• **What the task requires**:
Extract, from the records beneath this instruction, each line that contains the word "computer".
↓
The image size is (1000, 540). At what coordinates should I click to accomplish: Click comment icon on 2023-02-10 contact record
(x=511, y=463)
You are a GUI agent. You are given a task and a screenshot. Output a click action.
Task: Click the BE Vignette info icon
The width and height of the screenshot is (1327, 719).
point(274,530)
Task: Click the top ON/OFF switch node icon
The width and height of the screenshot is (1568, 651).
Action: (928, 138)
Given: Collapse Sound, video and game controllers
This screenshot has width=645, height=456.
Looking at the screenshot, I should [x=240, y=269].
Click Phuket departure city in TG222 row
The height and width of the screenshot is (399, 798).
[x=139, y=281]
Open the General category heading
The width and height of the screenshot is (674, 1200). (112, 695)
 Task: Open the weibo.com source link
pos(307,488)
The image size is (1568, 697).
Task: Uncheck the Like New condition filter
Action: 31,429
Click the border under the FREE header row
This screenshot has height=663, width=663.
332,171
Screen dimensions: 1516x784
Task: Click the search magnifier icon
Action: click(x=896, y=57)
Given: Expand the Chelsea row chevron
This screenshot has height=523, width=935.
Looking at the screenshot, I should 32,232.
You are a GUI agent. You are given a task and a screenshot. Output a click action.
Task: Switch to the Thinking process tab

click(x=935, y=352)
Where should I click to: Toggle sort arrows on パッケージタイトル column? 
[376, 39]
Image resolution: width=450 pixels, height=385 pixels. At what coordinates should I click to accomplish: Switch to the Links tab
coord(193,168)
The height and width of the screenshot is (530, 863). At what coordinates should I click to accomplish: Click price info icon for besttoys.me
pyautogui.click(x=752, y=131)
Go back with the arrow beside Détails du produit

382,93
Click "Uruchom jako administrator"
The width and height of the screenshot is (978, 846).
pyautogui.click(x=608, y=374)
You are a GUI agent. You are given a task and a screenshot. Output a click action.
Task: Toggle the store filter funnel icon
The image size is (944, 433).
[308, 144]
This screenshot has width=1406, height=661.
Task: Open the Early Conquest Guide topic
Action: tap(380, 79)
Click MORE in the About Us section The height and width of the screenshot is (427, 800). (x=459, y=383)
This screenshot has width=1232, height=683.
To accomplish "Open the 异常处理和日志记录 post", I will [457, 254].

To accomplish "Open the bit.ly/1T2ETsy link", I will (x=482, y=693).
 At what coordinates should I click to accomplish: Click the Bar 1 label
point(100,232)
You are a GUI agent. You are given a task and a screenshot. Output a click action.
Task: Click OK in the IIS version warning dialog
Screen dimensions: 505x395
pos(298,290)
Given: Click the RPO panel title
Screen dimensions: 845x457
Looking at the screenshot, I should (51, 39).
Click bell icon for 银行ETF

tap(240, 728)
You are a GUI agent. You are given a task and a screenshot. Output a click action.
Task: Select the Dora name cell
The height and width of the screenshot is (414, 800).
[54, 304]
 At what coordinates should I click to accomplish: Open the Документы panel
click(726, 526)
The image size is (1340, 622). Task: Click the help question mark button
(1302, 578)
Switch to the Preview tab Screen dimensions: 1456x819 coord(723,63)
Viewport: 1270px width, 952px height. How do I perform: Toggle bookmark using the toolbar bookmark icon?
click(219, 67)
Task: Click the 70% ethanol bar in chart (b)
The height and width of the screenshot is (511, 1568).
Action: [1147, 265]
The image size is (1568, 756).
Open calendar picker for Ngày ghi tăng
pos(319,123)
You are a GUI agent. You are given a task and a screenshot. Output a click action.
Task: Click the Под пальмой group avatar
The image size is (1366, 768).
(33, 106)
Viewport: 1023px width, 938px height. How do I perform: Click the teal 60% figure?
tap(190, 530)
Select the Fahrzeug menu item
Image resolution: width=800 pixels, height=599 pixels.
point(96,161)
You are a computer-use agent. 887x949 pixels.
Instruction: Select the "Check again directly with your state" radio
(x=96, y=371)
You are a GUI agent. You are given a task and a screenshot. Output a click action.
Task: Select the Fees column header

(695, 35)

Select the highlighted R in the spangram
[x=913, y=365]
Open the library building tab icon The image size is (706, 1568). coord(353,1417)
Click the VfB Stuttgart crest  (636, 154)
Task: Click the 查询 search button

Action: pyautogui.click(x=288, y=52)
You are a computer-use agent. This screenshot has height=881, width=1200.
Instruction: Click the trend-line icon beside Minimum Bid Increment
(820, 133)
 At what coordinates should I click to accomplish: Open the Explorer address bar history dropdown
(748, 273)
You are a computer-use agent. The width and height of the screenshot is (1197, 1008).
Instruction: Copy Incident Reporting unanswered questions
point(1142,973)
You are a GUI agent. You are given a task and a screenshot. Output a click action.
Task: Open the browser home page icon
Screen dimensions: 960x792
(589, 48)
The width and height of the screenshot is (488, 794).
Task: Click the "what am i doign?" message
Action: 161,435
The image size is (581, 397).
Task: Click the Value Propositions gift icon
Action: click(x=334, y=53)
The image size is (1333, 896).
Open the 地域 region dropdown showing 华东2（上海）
↑
• **Result of the task**:
You are a computer-use agent. 887x949 pixels.
You are a computer-use agent. This screenshot has height=881, width=1200.
You are a computer-use agent. The width and height of the screenshot is (1197, 1008).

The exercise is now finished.